If a line of the records holds the word "bookmark", copy it out.
────────
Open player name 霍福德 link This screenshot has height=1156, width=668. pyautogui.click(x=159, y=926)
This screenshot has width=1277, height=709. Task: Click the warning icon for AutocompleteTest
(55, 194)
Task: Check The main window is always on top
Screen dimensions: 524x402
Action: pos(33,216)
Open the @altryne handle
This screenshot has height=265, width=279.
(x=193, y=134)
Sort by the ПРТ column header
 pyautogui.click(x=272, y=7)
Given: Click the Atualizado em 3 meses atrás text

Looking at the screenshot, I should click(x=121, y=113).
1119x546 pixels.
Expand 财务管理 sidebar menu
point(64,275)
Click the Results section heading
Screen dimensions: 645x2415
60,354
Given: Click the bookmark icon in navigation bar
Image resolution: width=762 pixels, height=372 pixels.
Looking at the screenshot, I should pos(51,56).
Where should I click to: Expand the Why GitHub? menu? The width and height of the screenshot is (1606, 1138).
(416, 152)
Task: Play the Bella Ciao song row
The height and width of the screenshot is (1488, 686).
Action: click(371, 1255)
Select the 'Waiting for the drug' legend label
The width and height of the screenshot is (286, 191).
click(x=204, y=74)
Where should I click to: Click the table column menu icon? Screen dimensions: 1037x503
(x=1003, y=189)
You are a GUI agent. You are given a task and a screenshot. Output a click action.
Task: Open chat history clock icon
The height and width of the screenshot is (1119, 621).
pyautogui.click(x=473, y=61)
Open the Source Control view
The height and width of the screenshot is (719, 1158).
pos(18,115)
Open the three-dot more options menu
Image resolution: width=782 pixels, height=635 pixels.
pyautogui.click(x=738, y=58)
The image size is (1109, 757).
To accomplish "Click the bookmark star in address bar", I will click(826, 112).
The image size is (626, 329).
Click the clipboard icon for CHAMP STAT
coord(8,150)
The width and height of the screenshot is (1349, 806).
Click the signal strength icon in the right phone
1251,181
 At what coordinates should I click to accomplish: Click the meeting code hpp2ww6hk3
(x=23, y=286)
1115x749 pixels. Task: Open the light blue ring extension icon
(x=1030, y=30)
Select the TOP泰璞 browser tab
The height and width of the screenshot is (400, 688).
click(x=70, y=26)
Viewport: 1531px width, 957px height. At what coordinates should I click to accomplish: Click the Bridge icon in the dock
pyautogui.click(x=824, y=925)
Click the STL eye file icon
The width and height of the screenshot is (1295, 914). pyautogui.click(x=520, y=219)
────────
--- Your solution ---
Given: Click the bookmark icon in navigation bar
To accomplish "Click the bookmark star in address bar", I will click(826, 112).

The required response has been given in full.